If you don’t live in northern Europe, Alaska, or the extreme southern part of South America, there’s a 400-ton, $150 Billion space station flying over your head several times a day. It’s the International Space Station, and it’s the most complex and expensive construction project of all time. Look up at the right time, and you can see a point of light rising in the sky, brighter than any star, darting across to the opposite horizon.
ISS-Above is a simple tool that will tell you when you’ll be able to see the ISS passing overhead next, and the creator of the project, [Liam Kennedy] has a new crowdfunding project to turn this space station notifier into a wearable.
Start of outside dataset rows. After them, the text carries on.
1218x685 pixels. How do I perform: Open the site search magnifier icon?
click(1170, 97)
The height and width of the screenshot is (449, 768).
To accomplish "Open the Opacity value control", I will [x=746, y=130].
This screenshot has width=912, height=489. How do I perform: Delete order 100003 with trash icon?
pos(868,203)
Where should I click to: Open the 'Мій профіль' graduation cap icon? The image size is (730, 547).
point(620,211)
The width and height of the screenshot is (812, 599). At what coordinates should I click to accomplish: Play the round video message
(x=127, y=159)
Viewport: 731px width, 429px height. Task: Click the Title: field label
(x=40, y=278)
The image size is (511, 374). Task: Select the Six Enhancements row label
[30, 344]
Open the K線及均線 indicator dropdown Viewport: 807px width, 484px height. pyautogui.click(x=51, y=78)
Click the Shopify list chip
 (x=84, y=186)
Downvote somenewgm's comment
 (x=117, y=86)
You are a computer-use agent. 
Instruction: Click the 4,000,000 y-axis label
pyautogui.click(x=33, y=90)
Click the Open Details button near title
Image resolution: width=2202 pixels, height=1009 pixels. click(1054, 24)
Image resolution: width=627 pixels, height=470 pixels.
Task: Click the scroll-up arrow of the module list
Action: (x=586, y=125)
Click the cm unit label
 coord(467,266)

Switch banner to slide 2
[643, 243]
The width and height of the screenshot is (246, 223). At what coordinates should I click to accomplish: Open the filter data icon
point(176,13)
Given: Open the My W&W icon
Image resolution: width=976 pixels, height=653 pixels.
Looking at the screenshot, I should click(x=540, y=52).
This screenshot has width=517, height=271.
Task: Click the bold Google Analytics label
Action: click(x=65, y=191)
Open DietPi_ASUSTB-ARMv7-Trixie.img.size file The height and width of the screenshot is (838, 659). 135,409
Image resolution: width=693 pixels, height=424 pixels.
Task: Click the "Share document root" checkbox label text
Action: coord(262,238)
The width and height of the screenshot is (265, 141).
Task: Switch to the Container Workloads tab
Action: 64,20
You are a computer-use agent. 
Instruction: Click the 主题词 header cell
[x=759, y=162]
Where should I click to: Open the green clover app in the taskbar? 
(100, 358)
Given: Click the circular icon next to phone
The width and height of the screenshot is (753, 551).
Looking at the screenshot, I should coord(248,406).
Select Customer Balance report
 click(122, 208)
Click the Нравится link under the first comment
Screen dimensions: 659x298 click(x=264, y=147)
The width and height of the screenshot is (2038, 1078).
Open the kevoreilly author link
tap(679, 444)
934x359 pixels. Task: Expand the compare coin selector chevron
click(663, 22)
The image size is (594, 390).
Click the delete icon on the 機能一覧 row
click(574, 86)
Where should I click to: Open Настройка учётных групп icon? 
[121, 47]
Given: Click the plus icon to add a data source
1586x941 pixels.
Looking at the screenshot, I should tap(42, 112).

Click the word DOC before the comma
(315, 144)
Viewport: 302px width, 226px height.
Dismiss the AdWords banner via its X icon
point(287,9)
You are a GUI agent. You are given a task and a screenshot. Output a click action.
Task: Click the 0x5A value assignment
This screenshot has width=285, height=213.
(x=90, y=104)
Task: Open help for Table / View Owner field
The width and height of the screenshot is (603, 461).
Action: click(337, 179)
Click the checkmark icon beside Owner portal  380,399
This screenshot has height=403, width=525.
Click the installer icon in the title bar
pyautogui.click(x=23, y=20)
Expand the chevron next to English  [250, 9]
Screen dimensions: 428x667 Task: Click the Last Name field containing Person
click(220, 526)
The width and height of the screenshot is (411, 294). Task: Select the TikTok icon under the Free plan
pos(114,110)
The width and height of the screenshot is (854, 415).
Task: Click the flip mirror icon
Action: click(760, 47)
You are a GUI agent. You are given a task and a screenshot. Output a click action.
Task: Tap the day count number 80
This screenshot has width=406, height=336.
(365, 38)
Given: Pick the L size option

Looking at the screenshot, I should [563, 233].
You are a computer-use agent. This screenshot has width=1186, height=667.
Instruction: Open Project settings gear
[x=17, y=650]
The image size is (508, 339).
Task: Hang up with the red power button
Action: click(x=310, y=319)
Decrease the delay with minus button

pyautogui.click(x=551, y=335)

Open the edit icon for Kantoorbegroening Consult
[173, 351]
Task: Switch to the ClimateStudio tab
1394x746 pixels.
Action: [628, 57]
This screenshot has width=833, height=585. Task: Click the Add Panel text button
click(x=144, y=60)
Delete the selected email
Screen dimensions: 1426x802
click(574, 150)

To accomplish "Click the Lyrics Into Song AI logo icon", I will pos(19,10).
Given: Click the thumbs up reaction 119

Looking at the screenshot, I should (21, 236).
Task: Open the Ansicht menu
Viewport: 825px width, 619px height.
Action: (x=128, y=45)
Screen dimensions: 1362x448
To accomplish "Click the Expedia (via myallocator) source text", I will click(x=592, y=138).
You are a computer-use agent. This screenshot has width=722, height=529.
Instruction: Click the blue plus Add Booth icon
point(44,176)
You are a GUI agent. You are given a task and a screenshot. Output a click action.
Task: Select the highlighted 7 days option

It’s called the Pulsar, and with the help of an RFduino and a real time clock, it will alert you to an upcoming station pass with a bit of wearable electronics.
The ISS-Above is a great device to keep tabs on the six astronauts currently orbiting our globe, but if you want to see the space station rise over the horizon… well, lugging a Raspi and an HDMI monitor outside isn’t the best solution. The Pulsar is a tiny wearable board with a ring of LEDs programmed with 50 future passes of the space station. When the station is overhead, the LEDs light up, and a bright object appears over the western horizon.
[Liam] brought his Pulsar to the most recent Hackaday Pasadena meetup, and as his wearable LEDs lit up, the ISS appeared right on cue. The evening was only tainted by a crazy lady who decided to argue the existence of the International Space Station.